Com a entrada em vigor em maio da Lei n.º 13/2023, foram introduzidas novas alterações no Código do Trabalho e muitas dessas abrangem o trabalho doméstico. Assim, se tem uma empregada doméstica ou pensa contratar uma em breve, deve ter em conta que existem várias obrigações que precisa de cumprir.
Afinal, os trabalhadores que prestam este tipo de serviço estavam até maio de 2023 menos protegidos pela legislação e nem sempre beneficiam de condições dignas de trabalho. Assim, a legislação vem garantir que o empregador tem de assegurar vários direitos laborais a um trabalhador doméstico. Em causa estão questões como: períodos de descanso, período máximo de trabalho semanal de 40 horas, um contrato de trabalho, descontos para a Segurança Social, seguro de trabalho, entre outras proteções.
Caso não cumpra os direitos que constam na legislação, saiba que está a incorrer num crime que pode ser punido com pena de prisão e com o pagamento de uma multa que pode chegar aos 180 mil euros.
Assim, conheça neste artigo os principais direitos e deveres que abrangem o trabalho doméstico.

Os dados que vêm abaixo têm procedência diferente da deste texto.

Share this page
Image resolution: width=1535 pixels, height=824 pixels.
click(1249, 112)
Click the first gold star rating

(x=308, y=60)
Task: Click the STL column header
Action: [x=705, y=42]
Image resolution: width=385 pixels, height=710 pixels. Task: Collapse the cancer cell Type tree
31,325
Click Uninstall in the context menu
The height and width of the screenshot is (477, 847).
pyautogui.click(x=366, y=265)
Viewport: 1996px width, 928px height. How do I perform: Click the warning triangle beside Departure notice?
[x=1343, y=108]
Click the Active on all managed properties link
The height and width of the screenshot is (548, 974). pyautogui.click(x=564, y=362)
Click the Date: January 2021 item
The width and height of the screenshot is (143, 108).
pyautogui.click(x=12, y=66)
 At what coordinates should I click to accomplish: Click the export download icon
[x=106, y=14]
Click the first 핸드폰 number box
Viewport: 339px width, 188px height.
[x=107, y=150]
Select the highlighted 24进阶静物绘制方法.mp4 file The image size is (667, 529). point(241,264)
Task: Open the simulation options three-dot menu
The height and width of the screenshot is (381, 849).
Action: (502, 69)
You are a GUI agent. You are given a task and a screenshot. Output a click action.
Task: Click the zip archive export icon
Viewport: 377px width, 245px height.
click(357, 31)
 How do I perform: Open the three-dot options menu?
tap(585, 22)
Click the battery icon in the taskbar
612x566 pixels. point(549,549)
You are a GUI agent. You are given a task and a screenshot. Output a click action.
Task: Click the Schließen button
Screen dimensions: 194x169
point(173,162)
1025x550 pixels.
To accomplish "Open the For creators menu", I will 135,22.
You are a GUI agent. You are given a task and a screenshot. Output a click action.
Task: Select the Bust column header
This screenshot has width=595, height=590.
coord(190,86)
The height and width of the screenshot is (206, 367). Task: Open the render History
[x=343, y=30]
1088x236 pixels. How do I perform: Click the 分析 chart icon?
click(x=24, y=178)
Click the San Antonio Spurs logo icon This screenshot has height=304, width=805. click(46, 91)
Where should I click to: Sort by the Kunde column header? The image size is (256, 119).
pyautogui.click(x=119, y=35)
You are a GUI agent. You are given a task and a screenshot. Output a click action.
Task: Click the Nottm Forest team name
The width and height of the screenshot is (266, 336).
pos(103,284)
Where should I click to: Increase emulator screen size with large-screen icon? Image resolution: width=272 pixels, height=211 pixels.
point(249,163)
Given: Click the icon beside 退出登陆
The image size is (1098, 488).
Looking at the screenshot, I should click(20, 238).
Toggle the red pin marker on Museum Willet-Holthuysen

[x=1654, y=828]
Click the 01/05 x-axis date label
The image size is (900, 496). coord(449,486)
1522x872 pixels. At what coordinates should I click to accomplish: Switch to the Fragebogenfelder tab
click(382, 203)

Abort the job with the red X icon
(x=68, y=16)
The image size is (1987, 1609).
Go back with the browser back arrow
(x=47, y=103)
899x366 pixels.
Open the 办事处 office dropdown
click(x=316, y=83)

Contrato de uma empregada doméstica: é sempre obrigatório?
Sim. Embora não esteja sujeito a uma forma especial, exceto nos contratos a termo, é obrigatório realizar um contrato, mesmo que este seja verbal. Contudo, para que os direitos e deveres das duas partes sejam claros, o contrato por escrito é a melhor solução, uma vez que pode ser consultado a qualquer altura.
Se o objetivo for contratar uma empregada doméstica para um período de trabalho temporário ou com uma duração específica, então tem a opção de realizar um contrato a termo certo ou a termo incerto. Também existe a possibilidade de celebrar um contrato a termo certo, se ambas as partes aceitarem, desde que a duração do contrato (incluindo as suas renovações) não exceda o período de um ano.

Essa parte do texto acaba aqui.